Das klassische Porträtfoto war einmal. Wer heute einen Moment festhalten will, macht das in drei Dimensionen. Ein 3-D-Drucker kann fast alles herstellen – sogar eine Mini-Version eines Menschen. Die kleinen, lebensechten Figuren liegen zurzeit im Trend.

«Seit einigen Wochen hat das Geschäft deutlich angezogen», sagt Stevens Senn, Mitbegründer des Zürcher Unternehmens my3Dworld. Auch die Gutscheine, die schweizweit in rund 1600 Poststellen verkauft werden, seien ein Renner. Wie beliebt die Figuren mittlerweile sind, zeigt sich auch im Ausland: Als erster US-Präsident liess Barack Obama seine obligatorische Präsidentschaftsbüste nicht von einem Bildhauer meisseln, nein, er liess sie ausdrucken.

Doch wer eine kleine Version seiner selbst haben will, muss sich gedulden. Die Herstellung ist aufwendig: Mit einem Scanner wird die Person von allen Seiten erfasst. Dabei darf sich der Kunde nicht bewegen. Danach errechnet der Computer ein perfektes 3-D-Modell. Anschliessend trägt der Drucker Schicht für Schicht einer Keramik- und Gipsmischung auf, bis die Skulptur steht. Zum Schluss wird die Figur geputzt und bepinselt. Fertig ist der Mini-Klon.

10 bis 20 Zentimeter gross sind die Miniversionen aus dem Drucker. Billig sind sie nicht. Je nach Hersteller, Grösse und Komplexität kosten sie zwischen 250 und 540 Franken.
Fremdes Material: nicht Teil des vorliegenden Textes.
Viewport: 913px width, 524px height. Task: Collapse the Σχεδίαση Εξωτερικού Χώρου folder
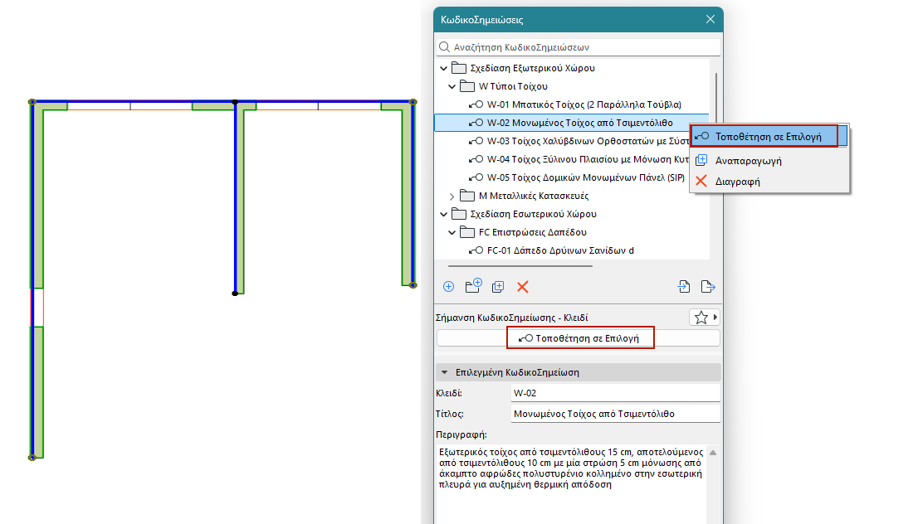443,68
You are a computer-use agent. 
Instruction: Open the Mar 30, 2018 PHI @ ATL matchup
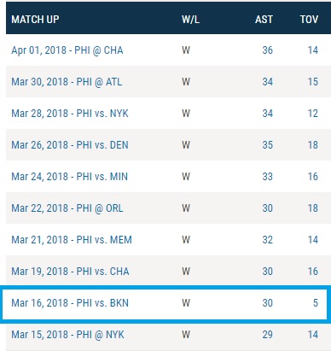click(67, 82)
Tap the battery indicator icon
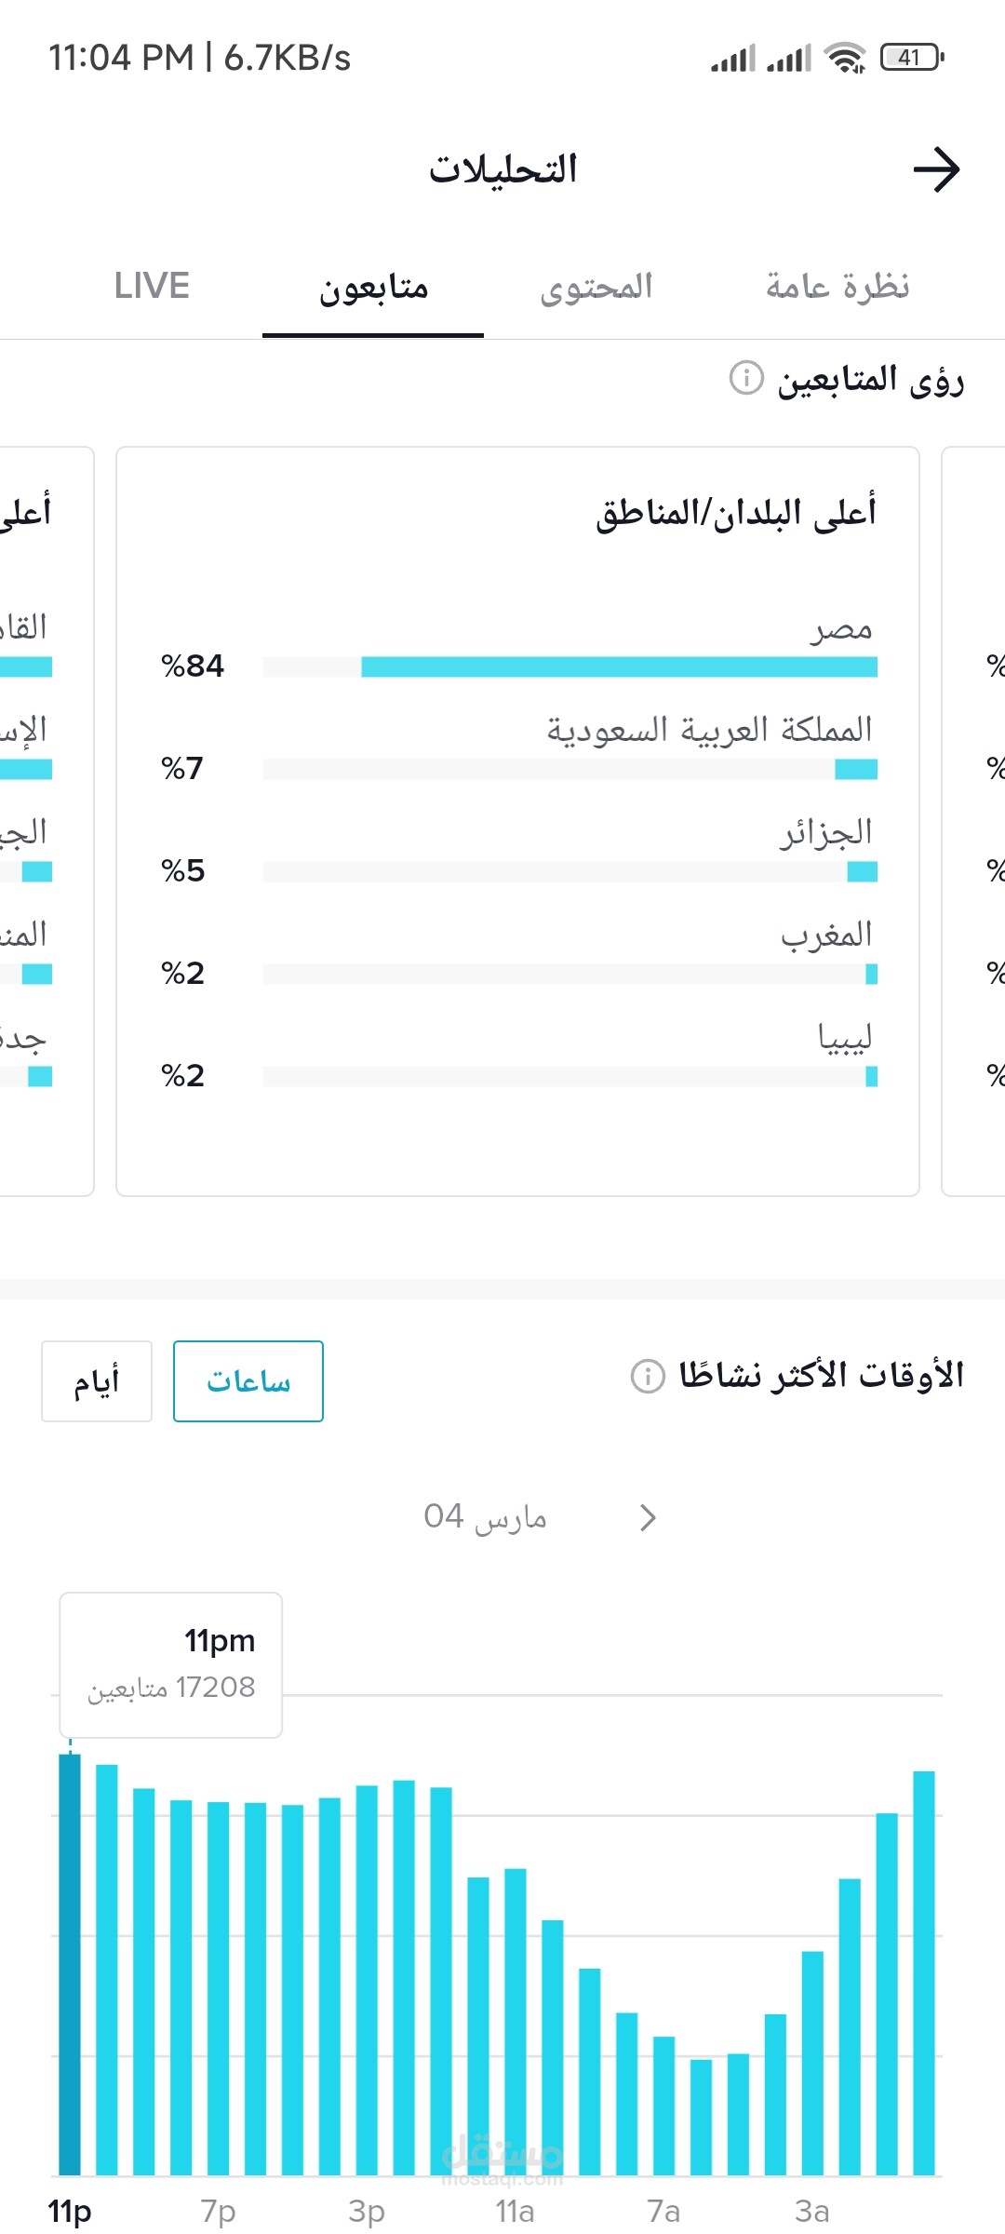The height and width of the screenshot is (2234, 1005). pyautogui.click(x=911, y=58)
Gewünscht werden vor allem Figuren, die einen besonderen Moment einfangen, sagt 3-D-Experte Senn. Schwangere in den letzten Wochen vor der Geburt liessen sich ebenso gerne verewigen wie Männer, die ihren Heiratsantrag nachstellen – kniend, mit Blumen in den Händen. «Wichtig sind die Emotionen», sagt er. Auch die Firma Poketsizeme in Stilli AG spürt die Adventszeit. Mehrere hundert Bestellungen sind eingegangen. «Wer jetzt noch eine Figur bis Heiligabend haben will, muss sich sputen», sagt Geschäftsführerin Ulrike Kiese. Denn die Herstellung dauert in der Regel über eine Woche – und der Terminkalender ist fast voll. Kurzentschlossene können notfalls auf einen Gutschein zurückgreifen.

Von Kleinkindern bis zu Senioren haben schon alle Altersklassen eine Miniaturversion von sich selbst in Stilli herstellen lassen. Einige bringen ihre Haustiere mit, andere lassen sich nackt scannen. Eine Berufsgruppe scheint aber eine besondere Vorliebe für die kleinen Figuren zu haben: Polizisten. Ein Dutzend Gesetzeshüter sei zuletzt ins Scan-Studio gekommen, um sich zu verewigen, sagt Kiese. «Wenn sie pensioniert werden oder das Korps wechseln, wollen sich die Polizisten noch einmal in der alten Uniform präsentieren.»